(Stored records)
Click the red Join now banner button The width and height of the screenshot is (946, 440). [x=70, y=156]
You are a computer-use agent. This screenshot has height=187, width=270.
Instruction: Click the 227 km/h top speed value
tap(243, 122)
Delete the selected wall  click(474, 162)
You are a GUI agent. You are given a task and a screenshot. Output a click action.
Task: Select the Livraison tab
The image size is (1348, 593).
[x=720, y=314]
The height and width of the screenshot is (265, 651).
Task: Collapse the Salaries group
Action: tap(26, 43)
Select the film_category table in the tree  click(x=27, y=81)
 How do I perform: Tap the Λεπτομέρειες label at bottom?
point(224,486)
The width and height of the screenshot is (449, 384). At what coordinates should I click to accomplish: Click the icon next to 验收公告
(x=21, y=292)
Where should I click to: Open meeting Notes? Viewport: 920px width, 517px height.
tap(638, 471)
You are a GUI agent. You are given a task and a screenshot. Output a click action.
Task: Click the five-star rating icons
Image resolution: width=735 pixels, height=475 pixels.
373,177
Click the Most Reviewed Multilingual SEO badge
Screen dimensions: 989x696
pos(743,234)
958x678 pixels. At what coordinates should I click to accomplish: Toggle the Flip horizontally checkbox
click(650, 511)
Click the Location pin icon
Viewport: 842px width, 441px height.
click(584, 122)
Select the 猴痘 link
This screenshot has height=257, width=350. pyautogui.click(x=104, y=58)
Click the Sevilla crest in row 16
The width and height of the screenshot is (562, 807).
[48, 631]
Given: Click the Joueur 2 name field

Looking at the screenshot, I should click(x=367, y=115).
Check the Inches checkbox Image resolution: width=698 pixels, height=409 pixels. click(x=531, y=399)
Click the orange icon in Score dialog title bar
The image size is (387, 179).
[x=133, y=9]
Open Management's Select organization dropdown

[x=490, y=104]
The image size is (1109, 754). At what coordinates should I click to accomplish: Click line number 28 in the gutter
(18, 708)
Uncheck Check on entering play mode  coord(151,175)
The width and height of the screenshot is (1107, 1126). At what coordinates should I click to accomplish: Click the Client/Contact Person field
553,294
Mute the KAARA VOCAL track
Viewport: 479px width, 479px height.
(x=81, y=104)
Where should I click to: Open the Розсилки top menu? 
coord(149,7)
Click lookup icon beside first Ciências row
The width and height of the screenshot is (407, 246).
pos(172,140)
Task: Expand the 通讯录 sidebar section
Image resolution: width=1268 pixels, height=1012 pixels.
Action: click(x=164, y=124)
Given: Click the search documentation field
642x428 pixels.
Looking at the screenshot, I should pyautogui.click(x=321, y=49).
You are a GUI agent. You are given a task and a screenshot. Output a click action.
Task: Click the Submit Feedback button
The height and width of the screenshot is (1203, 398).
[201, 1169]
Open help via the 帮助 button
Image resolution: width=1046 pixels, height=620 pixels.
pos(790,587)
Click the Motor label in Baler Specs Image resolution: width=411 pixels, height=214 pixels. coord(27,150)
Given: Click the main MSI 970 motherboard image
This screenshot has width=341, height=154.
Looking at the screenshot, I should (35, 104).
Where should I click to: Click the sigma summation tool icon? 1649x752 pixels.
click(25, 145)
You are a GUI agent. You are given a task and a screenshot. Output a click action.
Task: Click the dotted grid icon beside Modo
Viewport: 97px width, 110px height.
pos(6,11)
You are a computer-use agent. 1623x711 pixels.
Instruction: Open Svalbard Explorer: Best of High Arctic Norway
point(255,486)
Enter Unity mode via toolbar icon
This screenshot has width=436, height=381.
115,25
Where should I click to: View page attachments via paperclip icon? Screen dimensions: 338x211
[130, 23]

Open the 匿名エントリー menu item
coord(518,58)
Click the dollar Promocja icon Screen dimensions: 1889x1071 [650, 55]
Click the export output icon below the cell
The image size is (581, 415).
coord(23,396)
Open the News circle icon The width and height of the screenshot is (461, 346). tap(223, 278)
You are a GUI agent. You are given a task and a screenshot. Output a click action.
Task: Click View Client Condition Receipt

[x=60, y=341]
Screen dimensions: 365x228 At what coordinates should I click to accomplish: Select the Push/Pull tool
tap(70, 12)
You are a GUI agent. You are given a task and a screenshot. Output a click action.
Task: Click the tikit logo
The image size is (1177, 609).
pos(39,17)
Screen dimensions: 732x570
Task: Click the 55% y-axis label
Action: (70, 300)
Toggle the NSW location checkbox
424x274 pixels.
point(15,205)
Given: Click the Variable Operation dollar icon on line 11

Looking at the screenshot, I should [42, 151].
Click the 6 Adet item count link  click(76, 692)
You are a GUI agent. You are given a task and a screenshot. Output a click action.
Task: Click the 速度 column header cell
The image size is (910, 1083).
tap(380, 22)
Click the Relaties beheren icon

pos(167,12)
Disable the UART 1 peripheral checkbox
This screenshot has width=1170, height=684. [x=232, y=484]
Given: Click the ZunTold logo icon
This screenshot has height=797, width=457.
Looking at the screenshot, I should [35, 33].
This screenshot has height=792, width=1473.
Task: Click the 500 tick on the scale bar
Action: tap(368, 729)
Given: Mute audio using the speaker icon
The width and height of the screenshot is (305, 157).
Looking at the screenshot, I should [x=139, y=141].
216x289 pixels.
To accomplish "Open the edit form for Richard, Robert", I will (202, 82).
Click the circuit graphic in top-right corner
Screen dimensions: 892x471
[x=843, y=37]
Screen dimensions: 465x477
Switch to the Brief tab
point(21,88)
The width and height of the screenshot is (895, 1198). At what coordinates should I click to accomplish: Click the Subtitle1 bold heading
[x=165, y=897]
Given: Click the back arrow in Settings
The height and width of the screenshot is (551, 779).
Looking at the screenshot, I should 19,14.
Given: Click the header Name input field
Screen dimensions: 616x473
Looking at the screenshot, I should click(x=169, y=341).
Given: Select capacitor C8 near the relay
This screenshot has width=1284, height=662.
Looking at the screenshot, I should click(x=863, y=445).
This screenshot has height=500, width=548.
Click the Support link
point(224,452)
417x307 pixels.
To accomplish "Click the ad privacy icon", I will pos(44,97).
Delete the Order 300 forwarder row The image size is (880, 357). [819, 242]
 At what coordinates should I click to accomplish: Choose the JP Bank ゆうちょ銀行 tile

* **What you have to do**: Return every record exactly as it was given.

* **Answer space**:
Click the red Join now banner button The width and height of the screenshot is (946, 440). [x=70, y=156]
You are a computer-use agent. This screenshot has height=187, width=270.
Instruction: Click the 227 km/h top speed value
tap(243, 122)
Delete the selected wall  click(474, 162)
You are a GUI agent. You are given a task and a screenshot. Output a click action.
Task: Select the Livraison tab
The image size is (1348, 593).
[x=720, y=314]
The height and width of the screenshot is (265, 651).
Task: Collapse the Salaries group
Action: tap(26, 43)
Select the film_category table in the tree  click(x=27, y=81)
 How do I perform: Tap the Λεπτομέρειες label at bottom?
point(224,486)
The width and height of the screenshot is (449, 384). At what coordinates should I click to accomplish: Click the icon next to 验收公告
(x=21, y=292)
Where should I click to: Open meeting Notes? Viewport: 920px width, 517px height.
tap(638, 471)
You are a GUI agent. You are given a task and a screenshot. Output a click action.
Task: Click the five-star rating icons
Image resolution: width=735 pixels, height=475 pixels.
373,177
Click the Most Reviewed Multilingual SEO badge
Screen dimensions: 989x696
pos(743,234)
958x678 pixels. At what coordinates should I click to accomplish: Toggle the Flip horizontally checkbox
click(650, 511)
Click the Location pin icon
Viewport: 842px width, 441px height.
click(584, 122)
Select the 猴痘 link
This screenshot has height=257, width=350. pyautogui.click(x=104, y=58)
Click the Sevilla crest in row 16
The width and height of the screenshot is (562, 807).
[48, 631]
Given: Click the Joueur 2 name field

Looking at the screenshot, I should click(x=367, y=115).
Check the Inches checkbox Image resolution: width=698 pixels, height=409 pixels. click(x=531, y=399)
Click the orange icon in Score dialog title bar
The image size is (387, 179).
[x=133, y=9]
Open Management's Select organization dropdown

[x=490, y=104]
The image size is (1109, 754). At what coordinates should I click to accomplish: Click line number 28 in the gutter
(18, 708)
Uncheck Check on entering play mode  coord(151,175)
The width and height of the screenshot is (1107, 1126). At what coordinates should I click to accomplish: Click the Client/Contact Person field
553,294
Mute the KAARA VOCAL track
Viewport: 479px width, 479px height.
(x=81, y=104)
Where should I click to: Open the Розсилки top menu? 
coord(149,7)
Click lookup icon beside first Ciências row
The width and height of the screenshot is (407, 246).
pos(172,140)
Task: Expand the 通讯录 sidebar section
Image resolution: width=1268 pixels, height=1012 pixels.
Action: click(x=164, y=124)
Given: Click the search documentation field
642x428 pixels.
Looking at the screenshot, I should pyautogui.click(x=321, y=49).
You are a GUI agent. You are given a task and a screenshot. Output a click action.
Task: Click the Submit Feedback button
The height and width of the screenshot is (1203, 398).
[201, 1169]
Open help via the 帮助 button
Image resolution: width=1046 pixels, height=620 pixels.
pos(790,587)
Click the Motor label in Baler Specs Image resolution: width=411 pixels, height=214 pixels. coord(27,150)
Given: Click the main MSI 970 motherboard image
This screenshot has width=341, height=154.
Looking at the screenshot, I should (35, 104).
Where should I click to: Click the sigma summation tool icon? 1649x752 pixels.
click(25, 145)
You are a GUI agent. You are given a task and a screenshot. Output a click action.
Task: Click the dotted grid icon beside Modo
Viewport: 97px width, 110px height.
pos(6,11)
You are a computer-use agent. 1623x711 pixels.
Instruction: Open Svalbard Explorer: Best of High Arctic Norway
point(255,486)
Enter Unity mode via toolbar icon
This screenshot has width=436, height=381.
115,25
Where should I click to: View page attachments via paperclip icon? Screen dimensions: 338x211
[130, 23]

Open the 匿名エントリー menu item
coord(518,58)
Click the dollar Promocja icon Screen dimensions: 1889x1071 [650, 55]
Click the export output icon below the cell
The image size is (581, 415).
coord(23,396)
Open the News circle icon The width and height of the screenshot is (461, 346). tap(223, 278)
You are a GUI agent. You are given a task and a screenshot. Output a click action.
Task: Click View Client Condition Receipt

[x=60, y=341]
Screen dimensions: 365x228 At what coordinates should I click to accomplish: Select the Push/Pull tool
tap(70, 12)
You are a GUI agent. You are given a task and a screenshot. Output a click action.
Task: Click the tikit logo
The image size is (1177, 609).
pos(39,17)
Screen dimensions: 732x570
Task: Click the 55% y-axis label
Action: (70, 300)
Toggle the NSW location checkbox
424x274 pixels.
point(15,205)
Given: Click the Variable Operation dollar icon on line 11

Looking at the screenshot, I should [42, 151].
Click the 6 Adet item count link  click(76, 692)
You are a GUI agent. You are given a task and a screenshot. Output a click action.
Task: Click the 速度 column header cell
The image size is (910, 1083).
tap(380, 22)
Click the Relaties beheren icon

pos(167,12)
Disable the UART 1 peripheral checkbox
This screenshot has width=1170, height=684. [x=232, y=484]
Given: Click the ZunTold logo icon
This screenshot has height=797, width=457.
Looking at the screenshot, I should [35, 33].
This screenshot has height=792, width=1473.
Task: Click the 500 tick on the scale bar
Action: tap(368, 729)
Given: Mute audio using the speaker icon
The width and height of the screenshot is (305, 157).
Looking at the screenshot, I should [x=139, y=141].
216x289 pixels.
To accomplish "Open the edit form for Richard, Robert", I will (202, 82).
Click the circuit graphic in top-right corner
Screen dimensions: 892x471
[x=843, y=37]
Screen dimensions: 465x477
Switch to the Brief tab
point(21,88)
The width and height of the screenshot is (895, 1198). At what coordinates should I click to accomplish: Click the Subtitle1 bold heading
[x=165, y=897]
Given: Click the back arrow in Settings
The height and width of the screenshot is (551, 779).
Looking at the screenshot, I should 19,14.
Given: Click the header Name input field
Screen dimensions: 616x473
Looking at the screenshot, I should click(x=169, y=341).
Given: Select capacitor C8 near the relay
This screenshot has width=1284, height=662.
Looking at the screenshot, I should click(x=863, y=445).
This screenshot has height=500, width=548.
Click the Support link
point(224,452)
417x307 pixels.
To accomplish "Click the ad privacy icon", I will pos(44,97).
Delete the Order 300 forwarder row The image size is (880, 357). [819, 242]
 At what coordinates should I click to accomplish: Choose the JP Bank ゆうちょ銀行 tile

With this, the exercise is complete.